UTF-16 character issues.

liblouis / liblouis-java

Java bindings for liblouis

GNU Lesser General Public License v3.0

4 stars 9 forks source link

UTF-16 character issues. #20

Closed kalaspuffar closed 3 years ago

kalaspuffar commented 3 years ago

Hi @bertfrees

Found an issue with one book and dotify library. When we tried to translate an English book with an alpha character. This char is a multi char that will give us one codepoint but multiple characters when asking for string length.

I will submit a test case that showcases the issue.

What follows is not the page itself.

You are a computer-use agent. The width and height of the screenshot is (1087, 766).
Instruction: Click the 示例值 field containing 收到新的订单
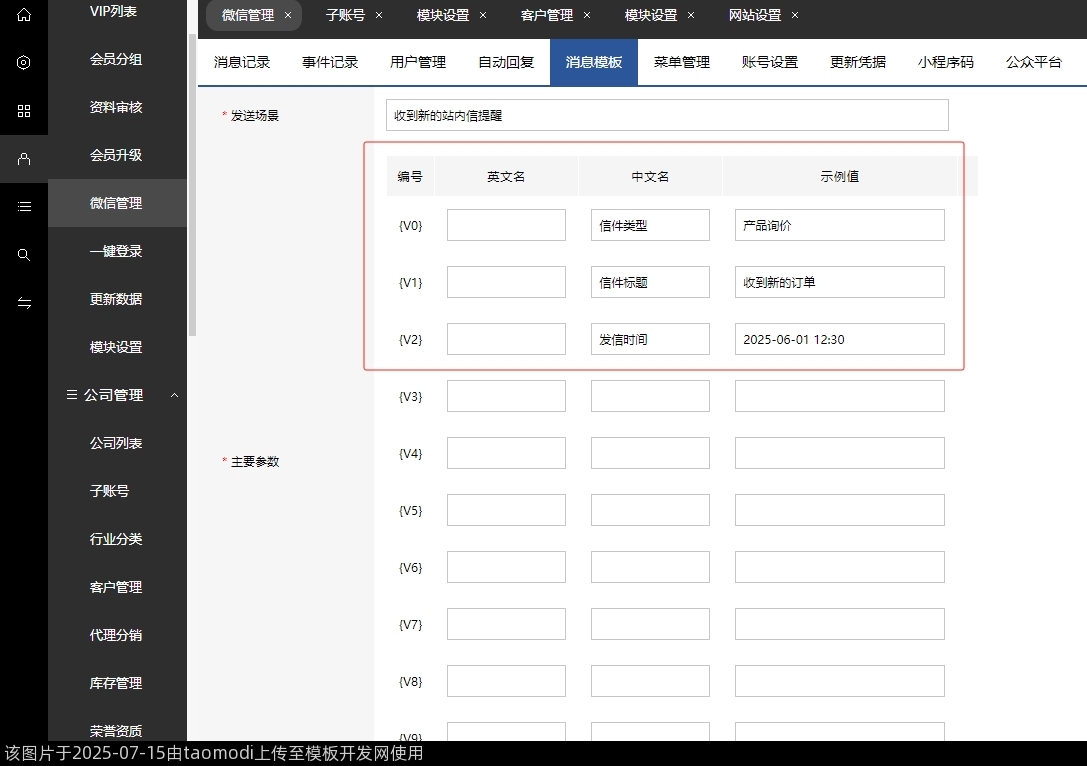pos(839,282)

https://en.wikipedia.org/wiki/UTF-16#Code_points_from_U+010000_to_U+10FFFF

Best regards Daniel

AlexanderHugestrand commented 3 years ago

More specifically, in this case we had two 16-bit values that encoded a single character and codepoint: \uD835\uDEFC

By following the instructions on the wikipedia page, I get that the values encode:

0xD835 - 0xD800 = 0x0035 = 53 in decimal 0xDEFC - 0xDC00 = 0x02FC = 764 in decimal

And the codepoint is: 2^16 + 53 * 2^10 + 764 = 120 572 = 0x1D6FC

https://unicode-table.com/en/#1D6FC

bertfrees commented 3 years ago

Thanks.

Actually liblouis-java expects that the length of the "characterAttributes" argument is the same as the length of the Java string (char array), not the number of code points. But I found out now that I was doing it all wrong and the "typeform" and "characterAttributes" arguments were just not working when the input had Unicode characters above U+FFFF.

Will be fixed in the next release.

bertfrees commented 3 years ago

Fixed by commits aa08131 and 4b9cc74.